Ces outils ne sont qu'un support pour le stockage et la mise à disposition des informations ; ce sont les membres de l'équipe qui doivent les utiliser et les alimenter. Pour faciliter cette démarche, il est essentiel de mettre en place des événements ou des actions ciblées.

  • ​Les échanges informels structurés : Il est important d'intégrer des moments d'échanges informels comme les quick réunions (stand up meetings) ou les pauses café organisées aux habitudes de l’équipe projet. Ces moments de co présence sont des catalyseurs puissants de la connaissance tacite, permettant aux experts de partager leur "savoir faire" et leurs "astuces" dans un cadre moins contraignant que la réunion formelle.
  • ​Ateliers et retours d'expérience : Pour dégager les Retours d'Expérience et identifier les forces et faiblesses du projet, le recours à des ateliers, des entretiens spécifiques ou des réunions de type " Show & Tell » est un bon moyen de provoquer un échange d’information autour d’un thème du projet.
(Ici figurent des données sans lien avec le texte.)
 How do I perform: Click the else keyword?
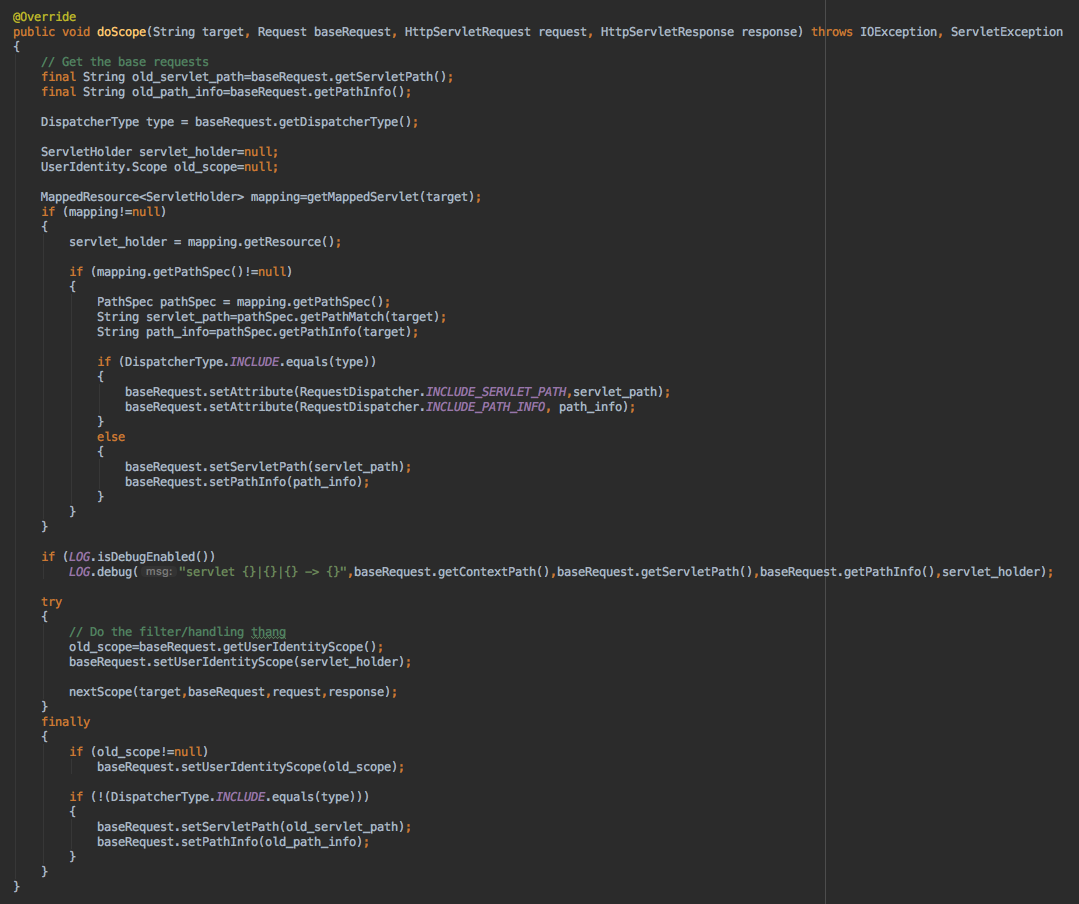(x=111, y=437)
Leadership et attitude du chef de projet

​L'attitude du chef de projet est un facteur clé du maintien de la motivation et de la gestion des connaissances.

  • ​Être modélisant et délégatif : Le chef de projet doit admettre qu'il n'a pas besoin de tout connaître ni de tout faire. Il doit déléguer pour responsabiliser, transformant le sachant unique en facilitateur.
  • ​Adopter un style de management adapté : Le chef de projet doit adapter son style de leadership en fonction de la compétence de l'équipier pour une tâche donnée (directif, persuasif, participatif ou délégatif). En particulier, si la personne est très compétente (plus experte que le chef de projet), il doit pratiquer le management délégatif pour lui laisser l'autonomie et la créativité nécessaires.
  • ​Ne pas imposer la Knoledge Managment : Il faut éviter d'imposer un référentiel de connaissances par autorité hiérarchique, ce qui entraîne un manque de motivation et des informations élémentaires inutiles. Le chef de projet doit laisser son équipe s'approprier le référentiel.
  • ​Vigilance sur les facteurs d'échec : Le chef de projet doit être vigilant aux facteurs qui mènent à l'échec de la KM, tels que l'assimilation du référentiel à une contrainte ou un manque de stabilité des informations.
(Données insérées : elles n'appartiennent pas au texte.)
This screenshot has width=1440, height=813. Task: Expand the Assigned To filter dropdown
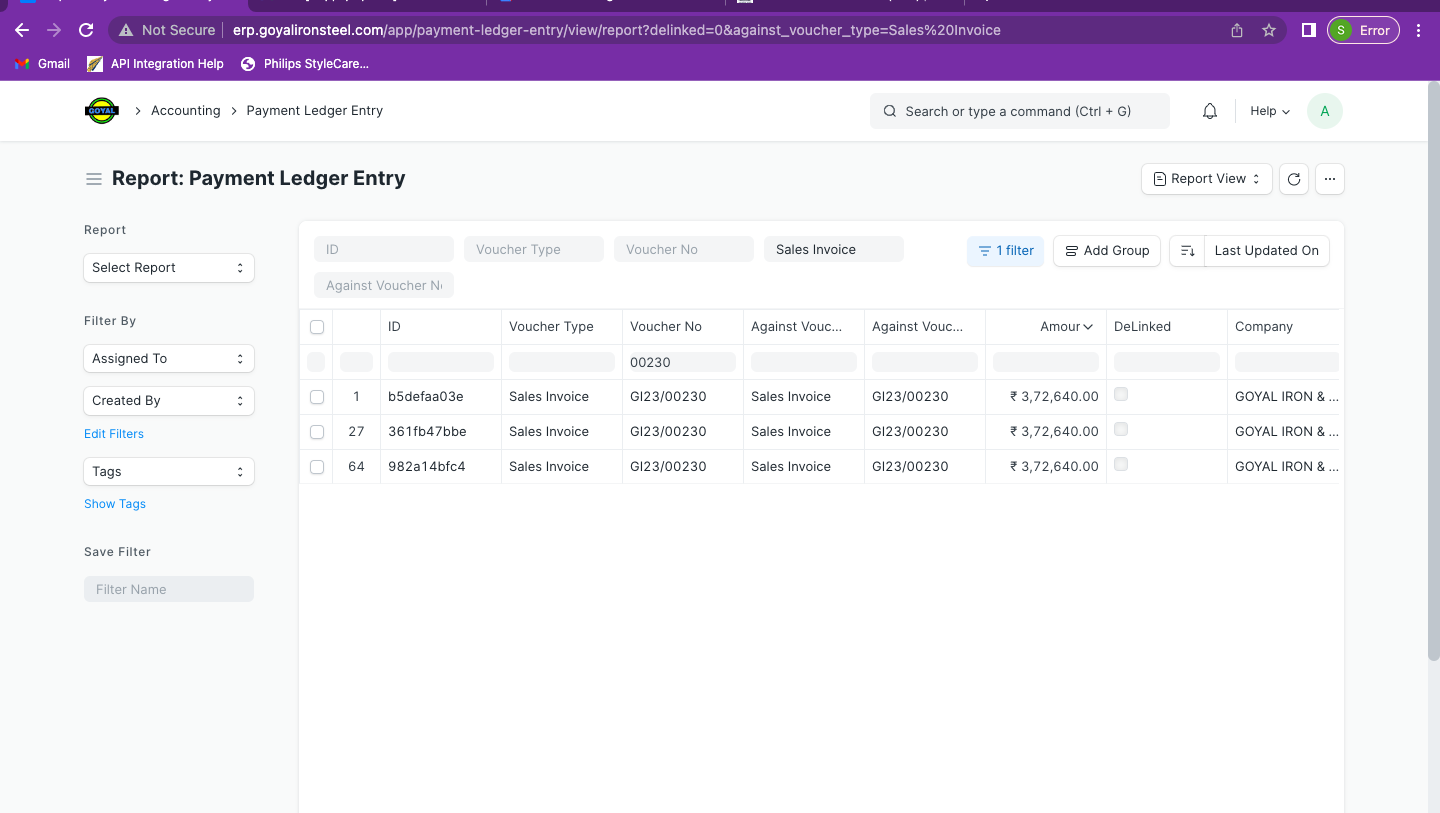[x=168, y=358]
​En définitive, pour un projet ERP, la gestion des connaissances est un facteur important de diminution des risques de perte de connaissance. Le chef de projet, en tant que leader et fédérateur, assure la pérennité du savoir en créant un environnement collaboratif et méthodologique qui encourage le partage (tacite, y compris via les échanges informels, et explicite) et neutralise le risque de dépendance au savoir individuel et l'impact négatif du turnover.